[Records to process Boundary: Start]
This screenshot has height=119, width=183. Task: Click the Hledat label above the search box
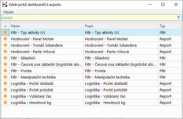coord(8,12)
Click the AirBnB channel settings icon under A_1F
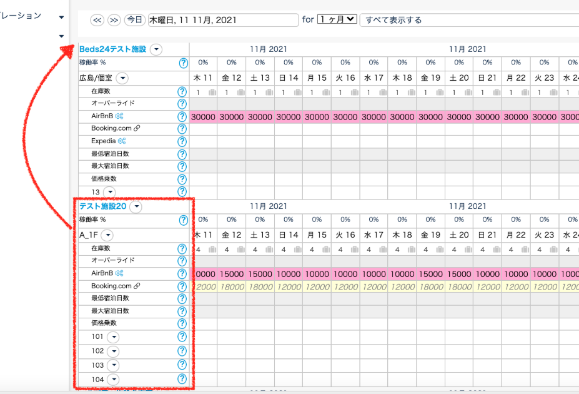Image resolution: width=579 pixels, height=394 pixels. tap(119, 273)
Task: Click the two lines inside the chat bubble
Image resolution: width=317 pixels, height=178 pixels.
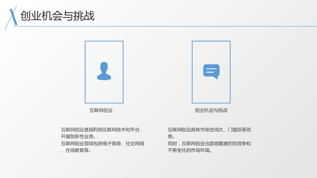Action: tap(211, 70)
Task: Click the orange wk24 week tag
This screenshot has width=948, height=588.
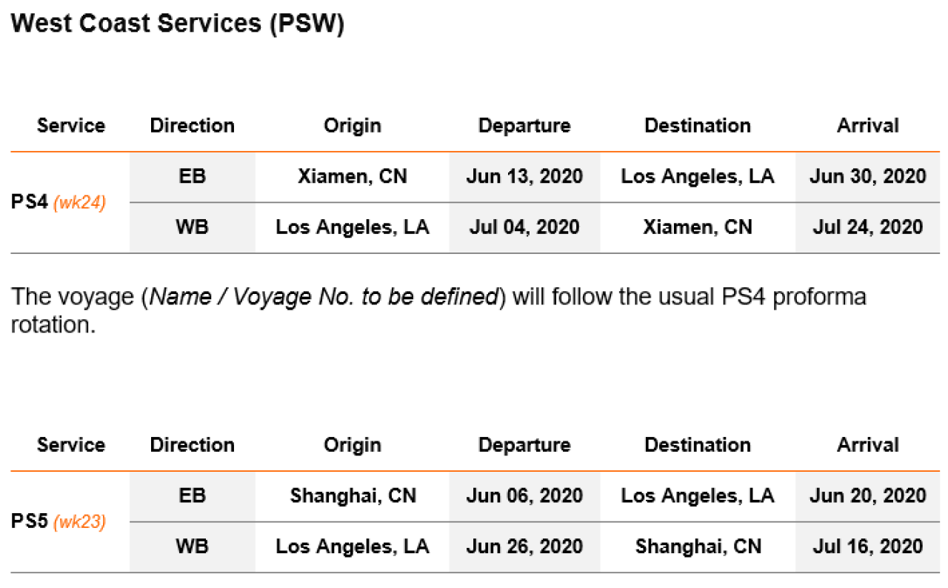Action: pyautogui.click(x=80, y=202)
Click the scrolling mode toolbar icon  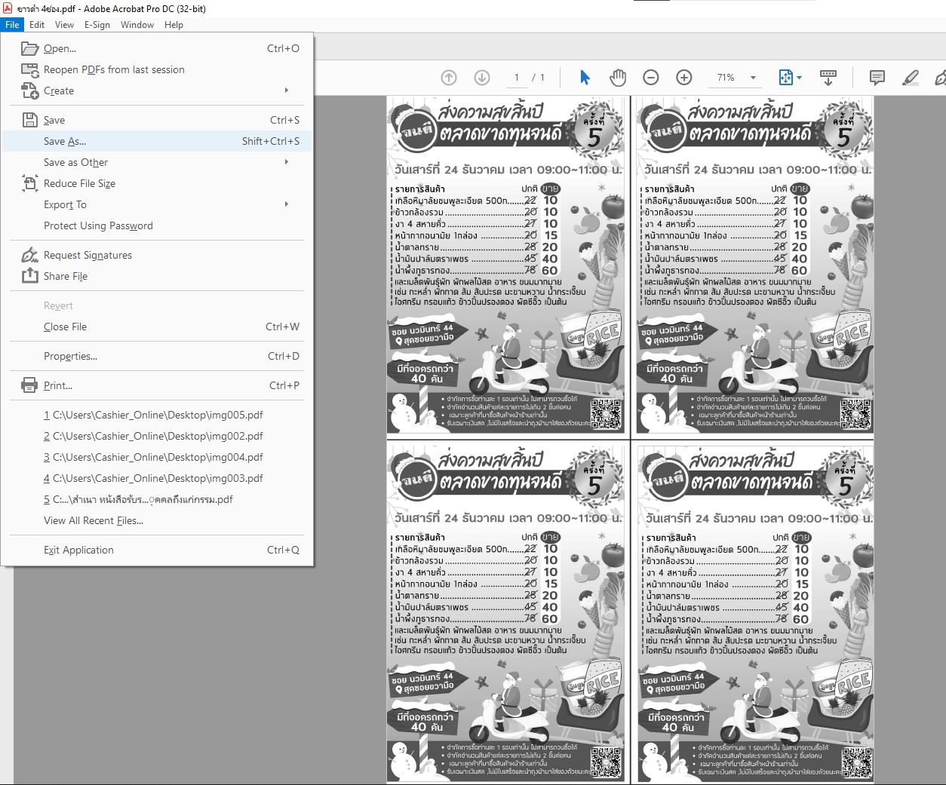tap(828, 78)
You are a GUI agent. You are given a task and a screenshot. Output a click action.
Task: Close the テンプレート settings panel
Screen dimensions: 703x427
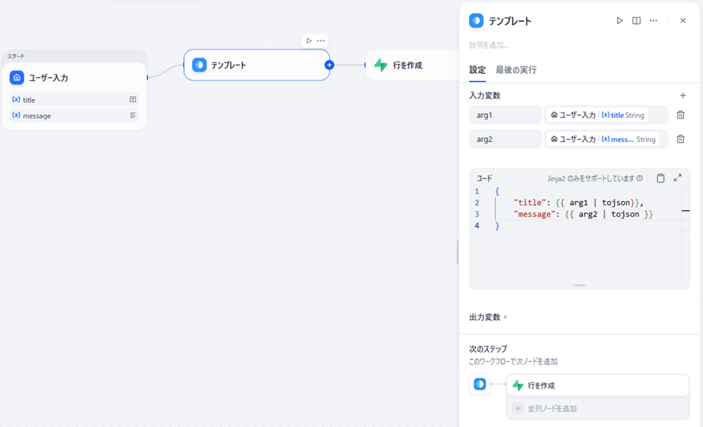(x=683, y=21)
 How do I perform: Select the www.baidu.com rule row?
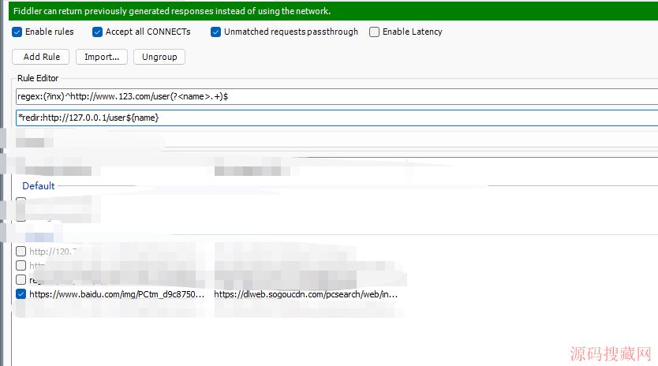pos(117,294)
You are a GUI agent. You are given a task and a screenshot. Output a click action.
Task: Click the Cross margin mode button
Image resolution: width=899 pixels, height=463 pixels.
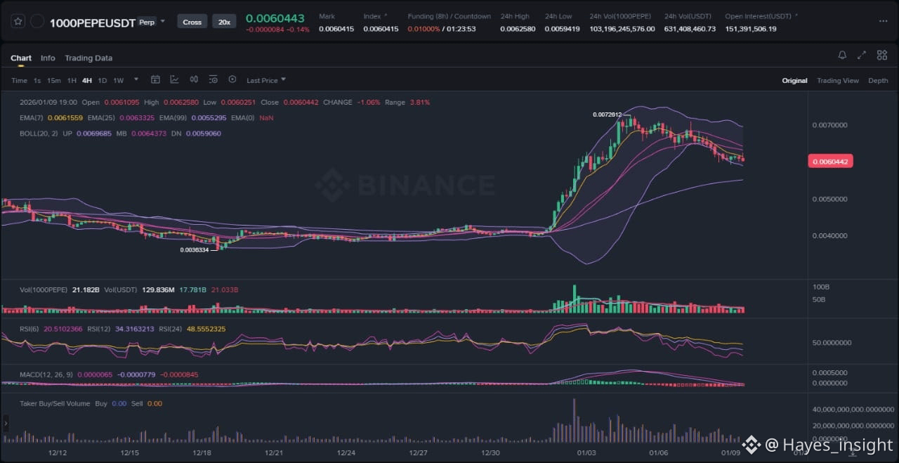click(x=192, y=22)
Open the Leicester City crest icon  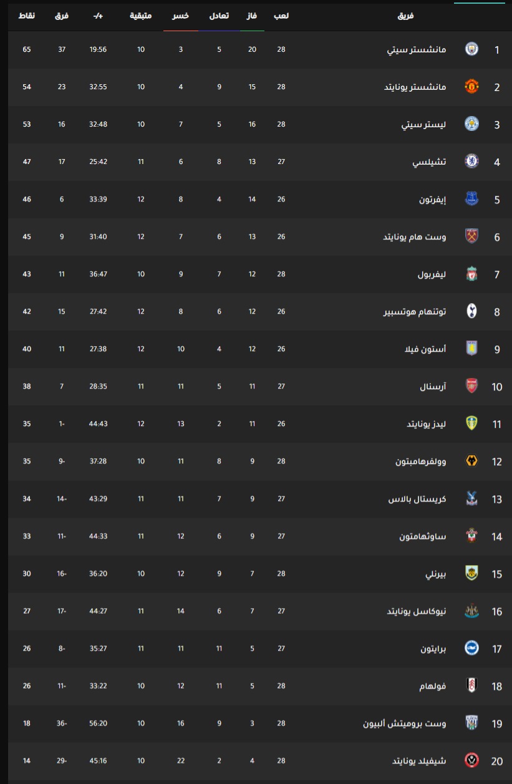pos(471,124)
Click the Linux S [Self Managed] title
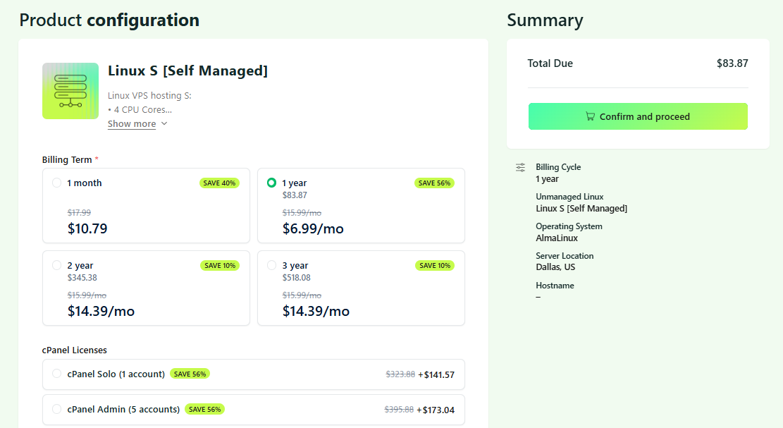This screenshot has width=783, height=428. pyautogui.click(x=187, y=71)
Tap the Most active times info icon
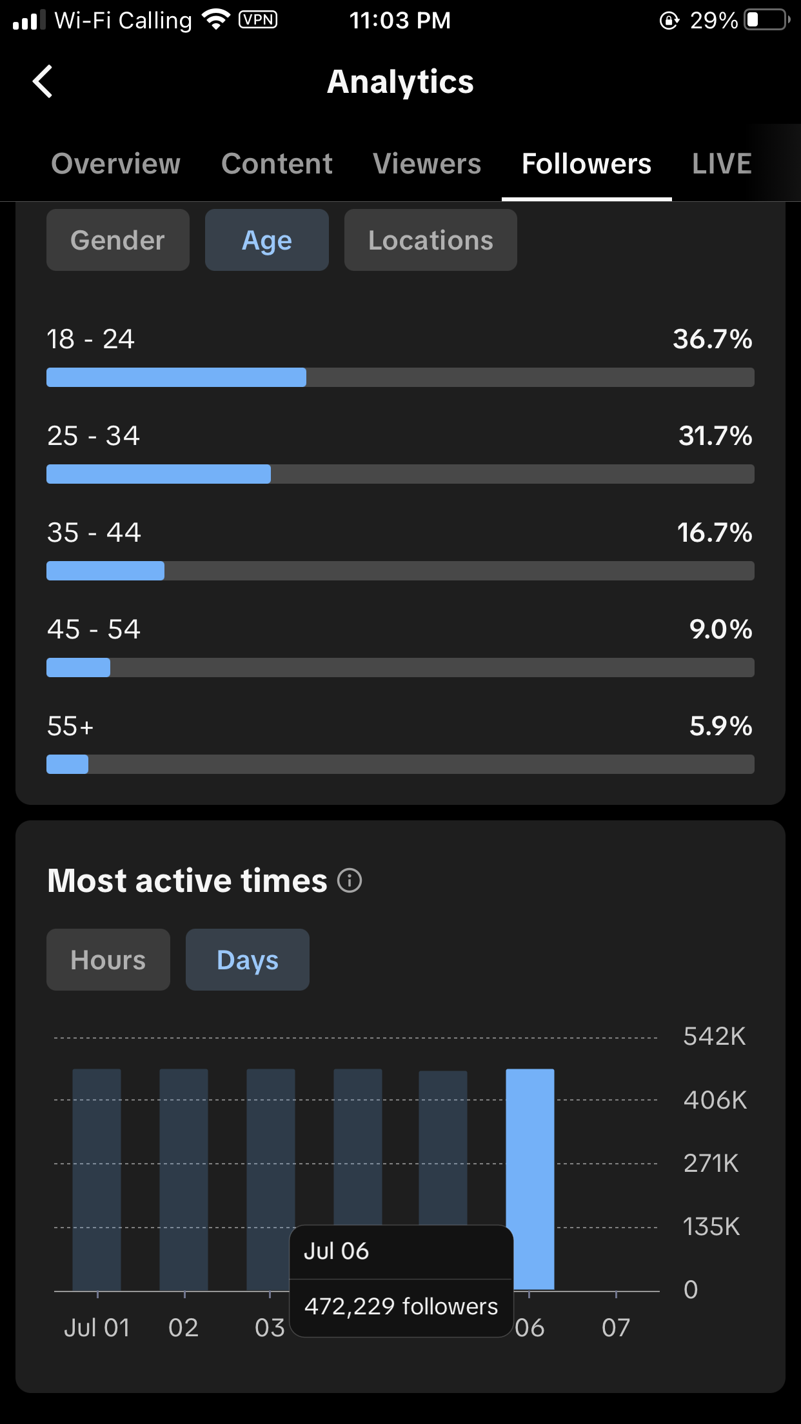The image size is (801, 1424). [350, 880]
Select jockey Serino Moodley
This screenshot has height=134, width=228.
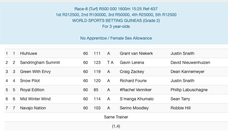(x=134, y=108)
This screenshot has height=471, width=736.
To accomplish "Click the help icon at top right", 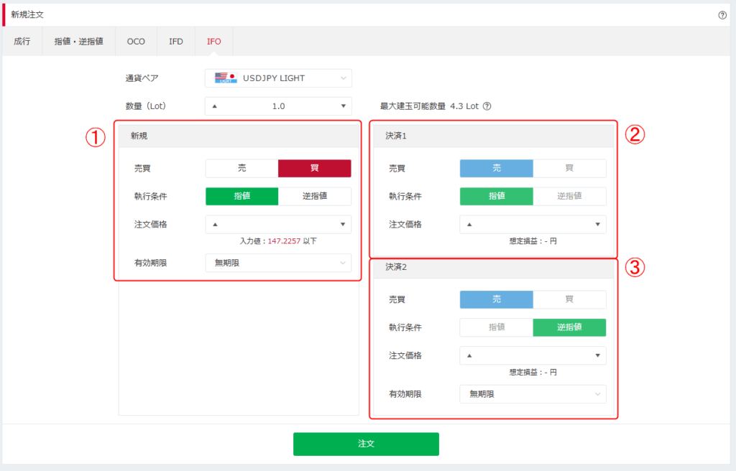I will pos(722,15).
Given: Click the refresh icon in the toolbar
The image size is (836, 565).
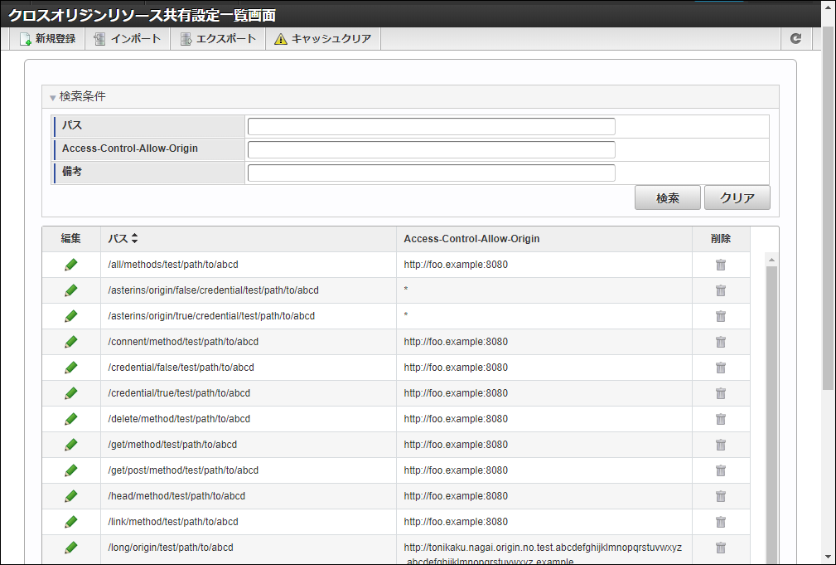Looking at the screenshot, I should coord(795,39).
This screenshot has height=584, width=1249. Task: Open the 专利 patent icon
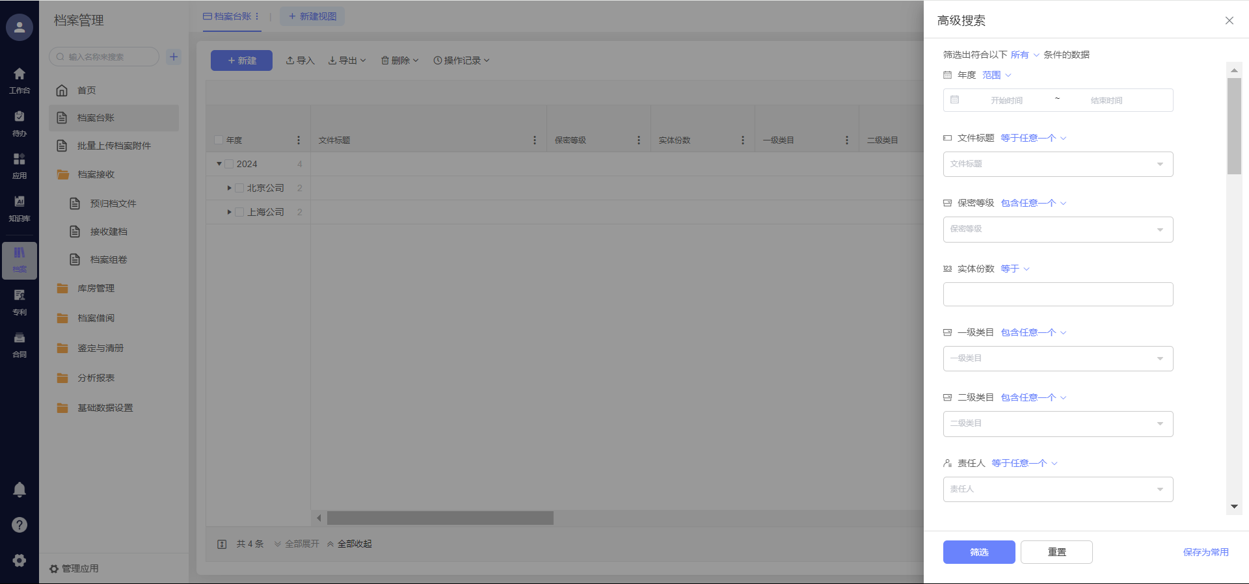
[Records to process Boundary: End]
• Your instructions:
Repeat exactly and only the lines from the start of the data above through the line that holds "Task: Click the orange wk24 week tag", inclusive. Pictures do not belong in the copy.

• Reply:
This screenshot has height=119, width=183. Task: Click the Hledat label above the search box
coord(8,12)
Click the AirBnB channel settings icon under A_1F
Image resolution: width=579 pixels, height=394 pixels. tap(119, 273)
Task: Click the two lines inside the chat bubble
Image resolution: width=317 pixels, height=178 pixels.
Action: tap(211, 70)
Task: Click the orange wk24 week tag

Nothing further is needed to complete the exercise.